Here's a good explanation of how to make the wing ball in 9-ball. Basically, the wing ball caroms off the ball below it. But when racked, it's dead to several inches above the corner pocket. So to make it, you shoot from the side, transferring most of the energy to a chain of balls frozen to that carom ball below the wing ball, moving it slightly down table before the wing ball caroms off of it, into the corner.
The irony is that to make the shot, you just have to make sure certain chains of balls are frozen. And frozen is what the rack should be anyway, ideally. It's why making the wing ball has increased with the use of the Magic Rack.
So how is that cheating the rack? Some techniques require creating little gaps, which is gaffing the rack and therefore cheating. But making sure balls are frozen? Bah. You're not a rack mechanic if you want the balls frozen. Every bar league player tries to freeze the balls to each other in the rack - it's just the definition of a good rack.
It takes about 30 seconds to understand this, and yet Johnny Archer, probably the most experienced pool professional active today, claims he doesn't understand it? Come on. If what he says is true then he's just being too stubborn to try to learn it.

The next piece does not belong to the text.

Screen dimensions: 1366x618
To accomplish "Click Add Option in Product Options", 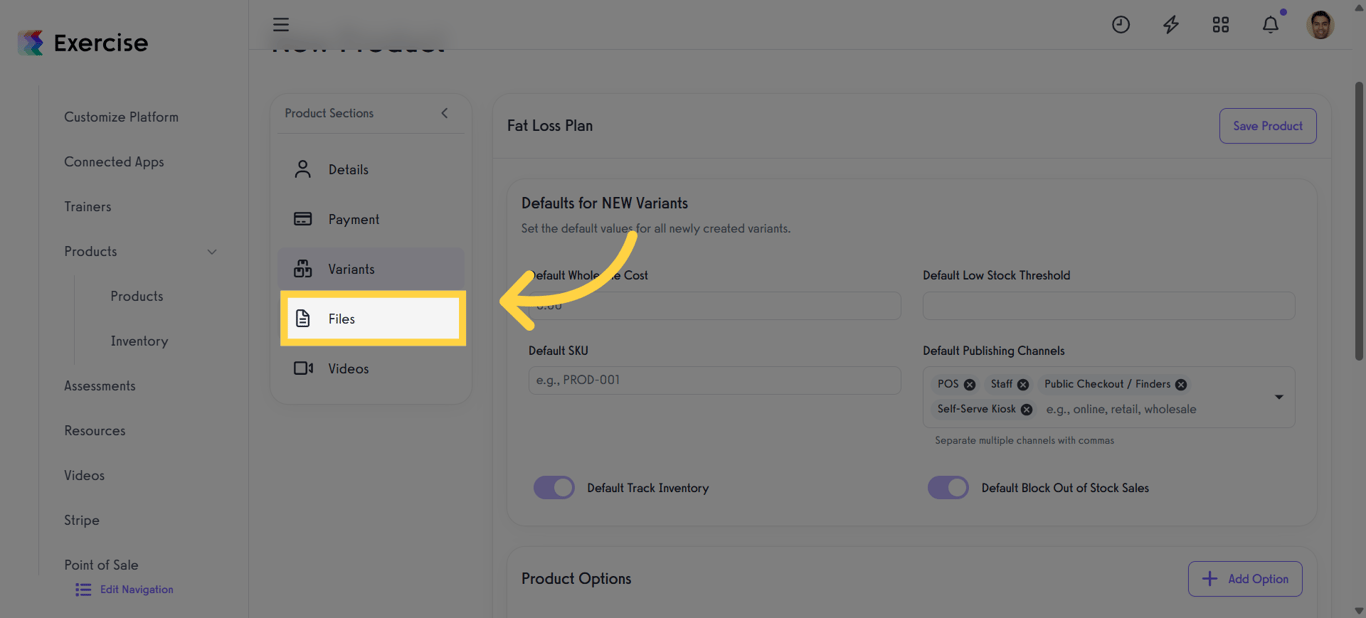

And to complain that others do understand it and so are basically cheaters is ridiculous. Does he complain about people who understand hitting the right side of a frozen ball combo, or spin transfer on bank shots, or a hundred other pieces of info about pool shots, and he's too proud to learn those things?
Fine, require three balls past the head string or the center to add some unpredictability to the other balls, or move the 9 to the spot or require breaking from the center to try to prevent the wing ball from going in at all. But it's not cheating to try to understand the rack and get the balls frozen. It's just willful ignorance not to want to understand it.